D'un milieu modeste, Cléo est éblouie par le monde qu'elle entrevoit et auquel elle se sent destinée, loin de la vie étriquée de ses parents. Jusqu'à la rencontre avec les membres du jury, que des hommes d'âge mûr. D'autres jeunes filles sont là, la concurrence est rude, alors on laisse faire certaines choses, même si l'on sent que ça ne va pas. On se révèle une jeune fille pas assez "moderne" pour le jury et pour ne pas perdre l'attention de Cathy, on accepte de "recruter" d'autres jeunes filles prêtes à tout croient-elles pour réaliser un rêve.

C'est là que la culpabilité va prendre racine, inversant la place des victimes et des coupables, culpabilité qui va peser fortement sur la vie de Cleo. Le silence s'installe, l'impossibilité de parler puisque l'on a été complice. Et parler à qui ? qui pourrait entendre sans juger ?

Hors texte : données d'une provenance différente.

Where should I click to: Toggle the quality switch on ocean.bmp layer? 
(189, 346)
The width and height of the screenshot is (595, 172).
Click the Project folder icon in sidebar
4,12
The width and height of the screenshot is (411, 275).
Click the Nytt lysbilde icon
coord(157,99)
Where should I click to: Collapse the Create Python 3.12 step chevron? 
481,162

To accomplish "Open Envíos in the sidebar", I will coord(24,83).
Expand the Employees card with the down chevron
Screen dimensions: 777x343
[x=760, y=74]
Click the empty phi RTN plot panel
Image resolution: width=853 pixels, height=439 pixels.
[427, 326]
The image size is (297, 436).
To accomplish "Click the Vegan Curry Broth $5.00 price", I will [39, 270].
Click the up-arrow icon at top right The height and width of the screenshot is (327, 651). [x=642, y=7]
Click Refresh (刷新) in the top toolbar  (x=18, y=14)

Comme d'habitude avec Lola Lafon, de nombreux thèmes sont abordés, personnels, politiques, sociaux. La multiplicité des personnages permet des points de vue différents sur Lola et sur ce qu'elle vit. Ce qui a dominé pour moi, après le traumatisme initial, c'est la maltraitance impitoyable des milieux de la danse, ici celui des émissions de télé, des paillettes, des cabarets comme le Lido. La douleur est la norme, la sélection aussi et un travail acharné. Votre corps ne vous appartient plus.

Je n'inciterai personne à lire ou pas ce roman, c'est trop personnel, mais c'est un livre nécessaire pour essayer d'approcher les rouages de ces manipulations qui amènent tant de jeunes à tomber dans les filets de vieux libidineux, sous le nez d'une société qui ne veut rien voir. J'ai aimé à la fin l'attitude de la fille de Cléo, qui appartient à une génération à nouveau plus combative me semble-t'il.

C'est un roman qui suscite des réflexions indispensables sur ce qui permet de tels systèmes de prédation. C'est aussi une lecture qui demande de l'attention, surtout au début. Les chapitres sont courts, on change de personnage et d'époque à chaque fois et j'ai eu parfois du mal à m'y retrouver. C'est une impression qui ne dure pas, les liens se faisant plus facilement au fur et à mesure.

"Ce n'est pas ce à quoi on nous oblige qui nous détruit, mais ce à quoi nous consentons qui nous ébrèche".